> What you are asked to do
Copy the data word for word, from the start through the line that contains "Looking at the screenshot, I should 343,121.", including that line. Leave the pictures out.

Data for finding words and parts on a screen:
_ _ _ _

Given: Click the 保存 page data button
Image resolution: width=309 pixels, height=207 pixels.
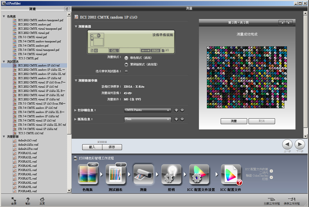Looking at the screenshot, I should (x=112, y=147).
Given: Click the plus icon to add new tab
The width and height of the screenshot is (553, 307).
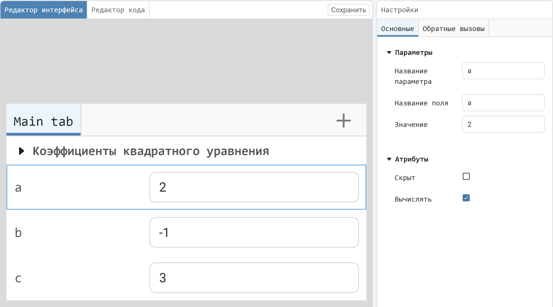Looking at the screenshot, I should 343,121.
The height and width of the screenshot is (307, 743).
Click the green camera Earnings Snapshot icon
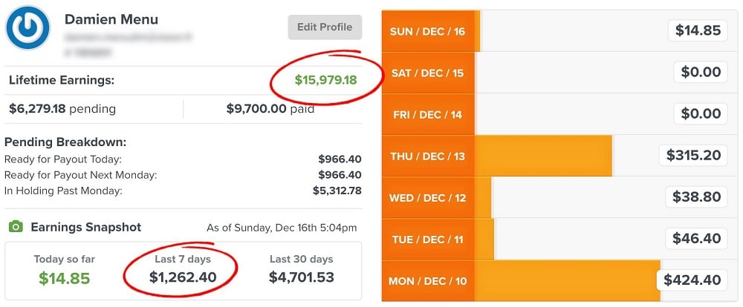16,227
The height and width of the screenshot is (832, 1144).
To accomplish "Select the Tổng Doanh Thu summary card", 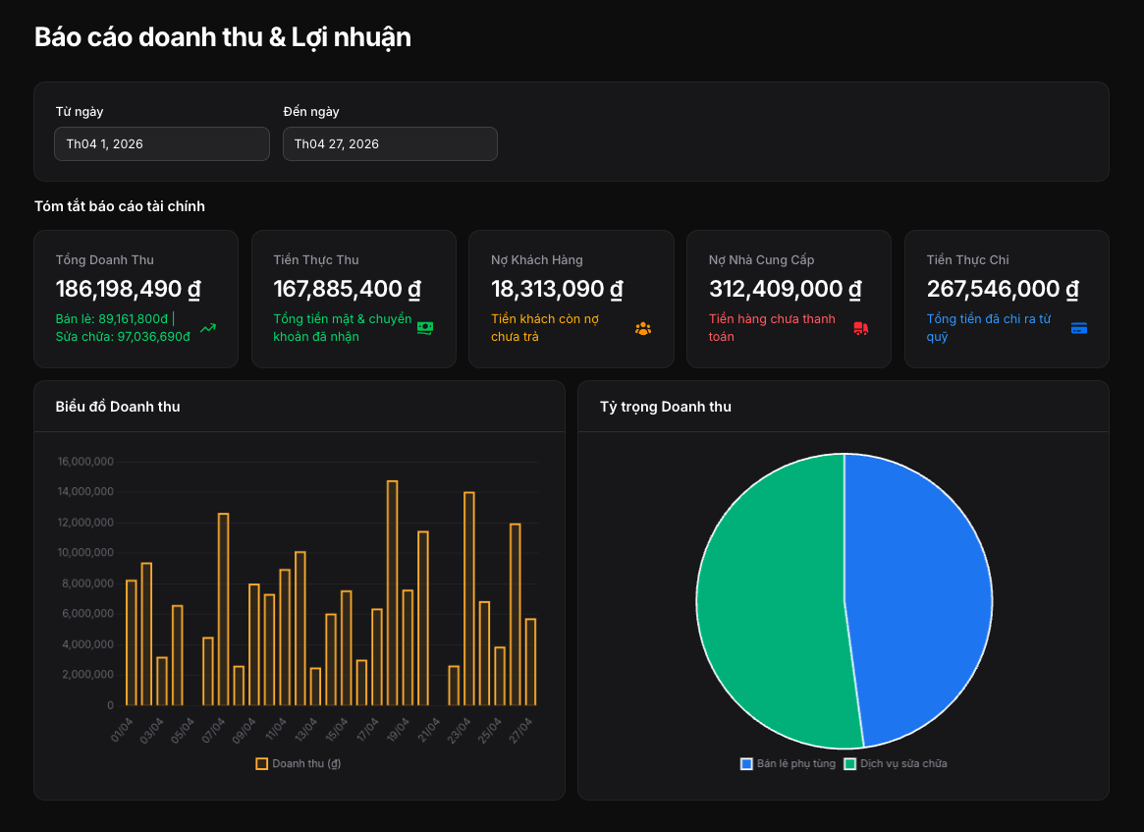I will 136,300.
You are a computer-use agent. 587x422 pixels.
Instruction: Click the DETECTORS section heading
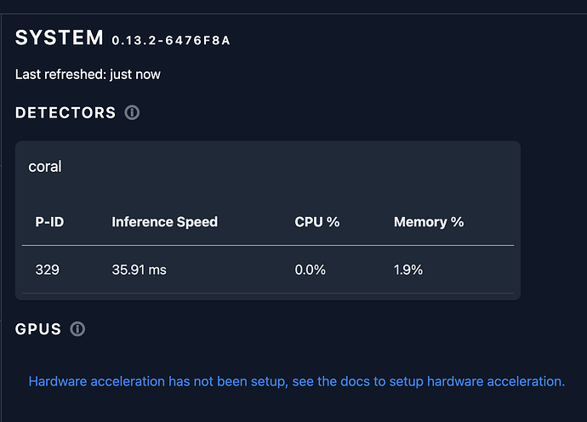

_ _ _ _

> Final result
Given: Click the 保存 page data button
Image resolution: width=309 pixels, height=207 pixels.
Looking at the screenshot, I should (x=112, y=147).
Given: Click the plus icon to add new tab
The width and height of the screenshot is (553, 307).
Looking at the screenshot, I should 343,121.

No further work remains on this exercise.